Consumers set up a blockbuster holiday season at the Box Office
Introduction: the problem statement
In media measurement, there are several distinct uses of the term “personification”. Generally, it refers to the process of identifying the person or persons who are consuming media from inputs that are at a different level of granularity, for example device- or household-level measurements.
In the present discussion, I will focus on the process of personifying shared-screen viewing when measured at the household level. This methodology has been patented by Comscore as US Pat. No. 12,114,029, issued on October 8, 2024.
The problem statement is this: given knowledge of media consumption aggregated to the household level, as well as information about the persons who reside in the household (i.e., the household rosters), how can we estimate who within the household is consuming a particular unit of content? Or, more correctly, given consumption and roster information from a large number of households, how can we estimate the probability that different person-types are consuming that content? That is, the problem is not to try to estimate person-level consumption in any single household, but to measure average or aggregate consumption against any given program, ad, video, station, daypart, or whatever the “unit of content” to be measured may be.
To be more specific, the person characteristics most used in media measurement are age and gender. Comscore has traditionally measured person age/gender in the 18 “building block” buckets listed in Table 1, below. For the purposes of the present discussion, I will use television consumption as measured using set-top box (STB) return-path data as the primary example. The methodologies described here, however, apply equally well to CTV or digital consumption, when that consumption is measured at the household level and tied to known demographic rosters.
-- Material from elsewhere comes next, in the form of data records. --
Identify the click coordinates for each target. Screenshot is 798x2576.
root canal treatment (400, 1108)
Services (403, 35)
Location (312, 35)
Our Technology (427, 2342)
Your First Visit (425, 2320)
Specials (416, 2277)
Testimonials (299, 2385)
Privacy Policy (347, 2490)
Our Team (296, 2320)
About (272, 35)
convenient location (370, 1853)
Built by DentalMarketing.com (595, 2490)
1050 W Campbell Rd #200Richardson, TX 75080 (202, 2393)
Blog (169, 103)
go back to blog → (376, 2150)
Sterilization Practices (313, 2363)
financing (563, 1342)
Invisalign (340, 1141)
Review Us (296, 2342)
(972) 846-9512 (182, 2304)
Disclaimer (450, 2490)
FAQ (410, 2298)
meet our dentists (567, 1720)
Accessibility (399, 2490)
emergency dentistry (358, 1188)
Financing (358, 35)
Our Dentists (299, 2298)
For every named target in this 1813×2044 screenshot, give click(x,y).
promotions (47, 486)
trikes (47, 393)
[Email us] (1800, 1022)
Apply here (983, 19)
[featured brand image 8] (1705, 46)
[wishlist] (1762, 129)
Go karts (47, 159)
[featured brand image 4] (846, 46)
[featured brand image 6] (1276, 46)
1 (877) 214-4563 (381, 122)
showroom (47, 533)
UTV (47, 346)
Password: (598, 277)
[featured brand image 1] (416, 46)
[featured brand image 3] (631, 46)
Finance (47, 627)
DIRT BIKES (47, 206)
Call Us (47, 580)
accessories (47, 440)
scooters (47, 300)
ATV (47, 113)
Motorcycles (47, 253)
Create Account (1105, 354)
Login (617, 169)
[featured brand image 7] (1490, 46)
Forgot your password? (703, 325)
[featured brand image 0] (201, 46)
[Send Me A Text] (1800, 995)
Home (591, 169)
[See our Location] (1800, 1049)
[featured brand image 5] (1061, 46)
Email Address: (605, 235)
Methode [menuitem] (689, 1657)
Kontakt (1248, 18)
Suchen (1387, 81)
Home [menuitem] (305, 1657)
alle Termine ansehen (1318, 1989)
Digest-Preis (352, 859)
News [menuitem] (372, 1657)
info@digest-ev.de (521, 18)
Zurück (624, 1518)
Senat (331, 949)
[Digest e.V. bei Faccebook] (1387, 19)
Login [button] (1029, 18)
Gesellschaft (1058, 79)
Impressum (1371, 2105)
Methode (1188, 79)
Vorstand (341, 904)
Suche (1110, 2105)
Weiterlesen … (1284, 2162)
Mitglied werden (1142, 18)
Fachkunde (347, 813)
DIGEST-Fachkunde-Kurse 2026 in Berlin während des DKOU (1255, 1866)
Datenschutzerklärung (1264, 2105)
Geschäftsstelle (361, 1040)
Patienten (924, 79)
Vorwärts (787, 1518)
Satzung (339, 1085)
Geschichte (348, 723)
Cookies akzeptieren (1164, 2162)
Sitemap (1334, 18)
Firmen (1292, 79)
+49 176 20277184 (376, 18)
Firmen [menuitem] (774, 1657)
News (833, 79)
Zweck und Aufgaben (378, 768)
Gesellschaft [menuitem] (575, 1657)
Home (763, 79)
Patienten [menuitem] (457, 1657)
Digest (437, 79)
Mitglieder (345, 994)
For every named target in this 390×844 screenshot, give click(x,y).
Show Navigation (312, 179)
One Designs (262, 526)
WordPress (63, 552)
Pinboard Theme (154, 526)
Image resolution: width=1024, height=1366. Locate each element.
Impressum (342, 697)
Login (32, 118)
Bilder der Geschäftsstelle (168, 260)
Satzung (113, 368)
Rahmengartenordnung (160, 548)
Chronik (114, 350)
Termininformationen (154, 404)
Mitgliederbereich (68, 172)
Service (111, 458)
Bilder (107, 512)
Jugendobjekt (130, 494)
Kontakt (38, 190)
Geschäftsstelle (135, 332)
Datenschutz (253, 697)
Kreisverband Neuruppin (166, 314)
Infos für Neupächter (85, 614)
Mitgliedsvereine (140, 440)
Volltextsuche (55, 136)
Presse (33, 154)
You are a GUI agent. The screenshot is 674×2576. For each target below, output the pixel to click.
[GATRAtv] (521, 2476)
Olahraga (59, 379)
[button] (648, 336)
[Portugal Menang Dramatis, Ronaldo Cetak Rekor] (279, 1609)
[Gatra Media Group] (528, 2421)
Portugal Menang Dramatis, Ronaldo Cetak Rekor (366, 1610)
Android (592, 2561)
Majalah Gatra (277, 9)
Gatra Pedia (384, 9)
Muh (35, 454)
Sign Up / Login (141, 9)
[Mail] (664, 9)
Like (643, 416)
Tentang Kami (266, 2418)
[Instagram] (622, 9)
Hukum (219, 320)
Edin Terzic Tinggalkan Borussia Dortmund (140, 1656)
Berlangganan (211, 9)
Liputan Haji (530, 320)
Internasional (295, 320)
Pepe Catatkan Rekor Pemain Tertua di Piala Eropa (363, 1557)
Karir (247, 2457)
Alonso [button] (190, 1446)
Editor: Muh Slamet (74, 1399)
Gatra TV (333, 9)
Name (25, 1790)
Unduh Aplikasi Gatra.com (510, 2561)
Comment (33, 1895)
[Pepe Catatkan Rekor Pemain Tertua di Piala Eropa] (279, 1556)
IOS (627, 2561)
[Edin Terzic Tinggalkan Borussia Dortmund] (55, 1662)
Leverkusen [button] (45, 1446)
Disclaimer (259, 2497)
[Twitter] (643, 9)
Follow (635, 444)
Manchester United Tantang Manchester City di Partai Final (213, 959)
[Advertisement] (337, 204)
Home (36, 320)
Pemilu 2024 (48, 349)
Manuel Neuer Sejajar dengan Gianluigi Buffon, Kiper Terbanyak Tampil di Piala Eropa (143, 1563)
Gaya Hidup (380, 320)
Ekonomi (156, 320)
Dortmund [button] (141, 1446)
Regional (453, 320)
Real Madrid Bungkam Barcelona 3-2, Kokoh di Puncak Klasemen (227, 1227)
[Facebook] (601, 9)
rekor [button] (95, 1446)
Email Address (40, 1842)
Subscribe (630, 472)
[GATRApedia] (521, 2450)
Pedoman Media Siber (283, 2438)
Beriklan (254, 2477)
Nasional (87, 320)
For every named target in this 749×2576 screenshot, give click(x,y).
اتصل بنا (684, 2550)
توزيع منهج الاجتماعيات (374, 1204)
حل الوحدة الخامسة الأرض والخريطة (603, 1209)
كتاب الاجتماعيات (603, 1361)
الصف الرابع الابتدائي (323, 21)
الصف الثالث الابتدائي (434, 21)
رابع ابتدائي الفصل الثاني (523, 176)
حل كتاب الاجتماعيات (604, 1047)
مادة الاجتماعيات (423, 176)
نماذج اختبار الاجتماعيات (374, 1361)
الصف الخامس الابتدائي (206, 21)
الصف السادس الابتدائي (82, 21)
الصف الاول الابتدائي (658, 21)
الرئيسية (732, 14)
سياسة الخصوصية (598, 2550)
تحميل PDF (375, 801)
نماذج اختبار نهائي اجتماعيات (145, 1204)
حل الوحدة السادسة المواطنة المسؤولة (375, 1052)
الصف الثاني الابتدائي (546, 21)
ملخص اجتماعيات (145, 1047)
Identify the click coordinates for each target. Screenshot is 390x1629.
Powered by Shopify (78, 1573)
So, then, for a given unit of content, the problem is to take a large set of return-path data households with known rosters and estimate the probability for each of the 18 age/gender buckets to be watching that content.
Approaches to Personification
One way to perform the personification task is to equip a subset of households (a panel) with person meters that can identify which of the persons in each panel household is consuming what content. This is how a “people meter” panel works. It can be done by having a device connected to the TV where viewers indicate they are present by pushing a button or logging in with a remote control or mobile device. Or it can be done semi-passively, by having household members carry around a portable meter that listens for the audio from media content and identifies it by watermarking or ACR technology, or a camera can be installed on the TV that observes and records who is watching. In any case, a panel requires participation from all members of each panel household. Personification panels are expensive to build and operate – even more so to try to do so at the local market level; on the other hand, they directly measure the quantities of interest, and the methodology is easy to explain and understand.
Another, less familiar approach is to utilize a combination of classical statistics and modern data science to build inferential estimates of the person-level viewing probabilities. It is this approach that Comscore Personification (CSP) primary uses. Such an approach unlocks person measurement at scale, unconstrained by the limitations of a small panel. The rest of this paper is devoted to explaining and justifying such an approach.
Conceptually, the idea is to leverage the large number of STB households with deterministic demographic rosters to reveal an embedded “person viewing signal” within the household-level data. After all, houses don’t watch TV; people do. To take an artificial example, suppose there was a program that was only watched by men 45 to 54 years old. You would be able to see that simply by observing that no household without any M45-54 was watching; any viewing would be correlated with the presence of one or more M45-54 in a household. Real viewing probabilities are never so black-or-white, but nevertheless it is true that correlations between age/gender presence and viewing propensities can lead to an estimate of who is doing the viewing.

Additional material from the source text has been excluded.